Hisghest visible tick rate

The polling status and passing to other node is timer based. Every 1 ms, timer invokes the task, sends packet out, checks for any received responses, parses it and updates child node status structures and also updates the time out counters. This is strictly on timer interrupt based. UART interrupt is used only to move the FIFO data to ring buffer (I can remove that using ping pong DMA). The entire process takes around 450 uS, leaving about 550 uS idle time for CPU. This function has highest priority in system. WIth 1000 Hz tick rate, it runs every tick. At the end of when processing is over (Around 450 uS), the task YIELDs back to scheduler. At this time it does not yield to other task. How can I force scheduler to start lower priority task at this point.

Hisghest visible tick rate

YIELD means, dismiss task and let any other SAME OR HIGHER tasks take time. Lower priority tasks will not run, as this task is still marked as “READY”, and the scheduler will alway run the highest priority task (with equal priority selected via round robin). You want the packet task to DELAY, to wait for the next timer tick, then it is “NOT READY” and the other tasks can run. It sounds from your description that you are sending out a new packet every 1ms, on a timer basis, and if this is so, a 1ms timer tick is probably what you need. Having one task taking 45% of your processor would make be a bit nervous, as that is very high to me, unless it really is the only big consumer of CPU time.  I generally try to leave an ample headroom of CPU time for the eventually feature upgrades that normally come.

Hisghest visible tick rate

So what’s the method to run lower priority task in between ticks after dismissing current higher priority task and making it NOT READY.

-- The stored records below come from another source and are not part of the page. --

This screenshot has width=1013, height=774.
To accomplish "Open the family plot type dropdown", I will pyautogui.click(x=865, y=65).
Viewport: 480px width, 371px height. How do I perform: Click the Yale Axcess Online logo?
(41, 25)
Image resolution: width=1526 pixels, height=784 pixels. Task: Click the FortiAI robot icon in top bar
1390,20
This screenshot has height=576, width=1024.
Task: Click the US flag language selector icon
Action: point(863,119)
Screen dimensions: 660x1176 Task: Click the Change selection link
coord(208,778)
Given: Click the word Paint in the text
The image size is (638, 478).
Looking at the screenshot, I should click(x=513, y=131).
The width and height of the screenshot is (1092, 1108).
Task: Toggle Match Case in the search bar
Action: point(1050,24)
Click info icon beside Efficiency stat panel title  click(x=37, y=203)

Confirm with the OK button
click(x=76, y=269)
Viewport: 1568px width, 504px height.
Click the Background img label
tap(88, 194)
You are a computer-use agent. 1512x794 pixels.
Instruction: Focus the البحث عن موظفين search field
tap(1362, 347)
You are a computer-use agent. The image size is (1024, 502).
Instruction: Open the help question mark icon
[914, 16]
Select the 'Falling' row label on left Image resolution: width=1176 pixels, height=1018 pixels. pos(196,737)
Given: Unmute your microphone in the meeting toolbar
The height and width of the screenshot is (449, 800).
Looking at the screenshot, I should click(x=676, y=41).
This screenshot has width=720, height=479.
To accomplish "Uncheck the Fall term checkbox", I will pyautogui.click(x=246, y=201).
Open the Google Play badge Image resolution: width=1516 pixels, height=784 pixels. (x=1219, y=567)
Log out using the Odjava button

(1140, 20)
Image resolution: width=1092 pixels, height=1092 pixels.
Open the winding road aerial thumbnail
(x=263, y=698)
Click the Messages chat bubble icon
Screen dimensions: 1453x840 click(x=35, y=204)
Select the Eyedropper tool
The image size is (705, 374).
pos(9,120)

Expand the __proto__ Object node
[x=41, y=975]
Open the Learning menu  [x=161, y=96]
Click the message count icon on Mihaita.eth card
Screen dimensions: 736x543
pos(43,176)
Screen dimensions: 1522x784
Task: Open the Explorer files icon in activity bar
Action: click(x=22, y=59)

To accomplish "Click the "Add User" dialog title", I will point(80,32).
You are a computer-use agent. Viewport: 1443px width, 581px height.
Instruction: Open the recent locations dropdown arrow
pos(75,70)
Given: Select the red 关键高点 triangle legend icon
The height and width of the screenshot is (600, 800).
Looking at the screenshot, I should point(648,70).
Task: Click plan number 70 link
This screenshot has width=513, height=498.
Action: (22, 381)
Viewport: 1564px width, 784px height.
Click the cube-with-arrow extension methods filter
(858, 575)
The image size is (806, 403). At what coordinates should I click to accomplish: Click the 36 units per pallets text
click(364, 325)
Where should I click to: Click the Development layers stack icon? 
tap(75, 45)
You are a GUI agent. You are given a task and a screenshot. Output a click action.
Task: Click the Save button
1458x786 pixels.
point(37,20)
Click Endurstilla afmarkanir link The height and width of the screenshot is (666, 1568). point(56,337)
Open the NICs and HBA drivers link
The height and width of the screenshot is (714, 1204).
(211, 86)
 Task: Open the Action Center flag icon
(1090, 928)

Hisghest visible tick rate

As I said, you need to make the task NOT READY by using the delay function, whose full name is vTaskDelay, in your case it would be a simple vTaskDelay(1); statement.

Hisghest visible tick rate

So what’s the method to run lower priority task in between ticks after dismissing current higher priority task and making it NOT READY
You don’t have to do anything – that is what the kernel does!  You might want to read the FreeRTOS tutorial book, or similar text on multitasking. Regards.